Immediately upon detection, we implemented a number of containment measures, including credential and key rotation, termination of unauthorized access, and enhanced security hardening across our infrastructure. We continue to investigate this issue with the help of leading forensics experts, and we have notified law enforcement.
We are proactively contacting affected customers. You can find what we shared with them down below, including steps we took to contain the issue and recommended actions.
Subject: Important Security Update
Dear Customer,
We’re writing with a security update on an issue we initially addressed in a help center article last month. We believe this update requires your attention.
Fireblocks identified suspicious activity in our non-production systems and launched an investigation. We determined that an unauthorized party accessed and obtained certain support ticket data from our 3rd party customer support provider. Importantly, no customer funds were accessed, and our platform remains operational and protected.

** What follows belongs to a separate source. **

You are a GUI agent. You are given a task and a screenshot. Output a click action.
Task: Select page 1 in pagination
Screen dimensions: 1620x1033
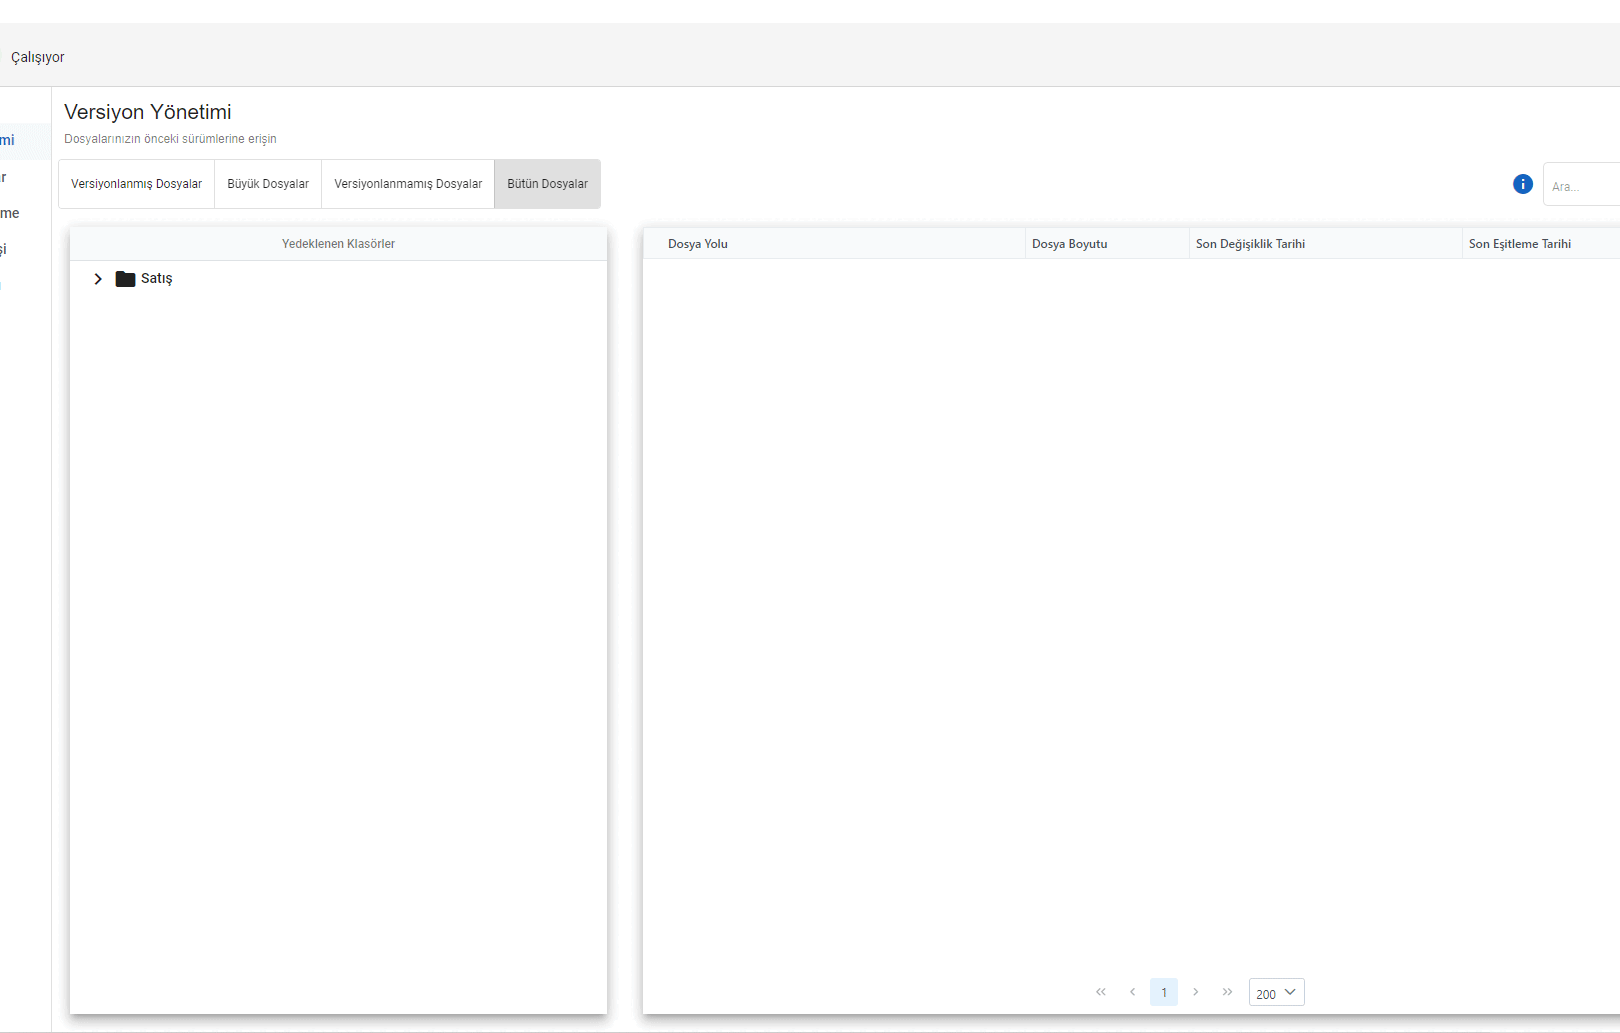pos(1163,992)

Immediately upon detection, we implemented a number of containment measures, including credential and key rotation, termination of unauthorized access, and enhanced security hardening across our infrastructure. We continue to investigate this issue with the help of leading forensics experts, and we have notified law enforcement.
As an immediate measure, we ask you to remain vigilant for any suspicious communications or unusual activity that may attempt to leverage information from this incident.
Security is a top priority at Fireblocks, and we remain fully committed to our customers. We recognize that trust is earned every day, and we deeply appreciate the confidence you have placed in us and your long-standing partnership.
Please refer to the help center article for more details and recommended next steps. In addition, we will be hosting a webinar on December 11 at 10:00am ET to share more information about the incident. Join us here.
For any questions, please contact Fireblocks Support via your Slack channel or contact your CSM before taking any action.
Sincerely,
Michael Shaulov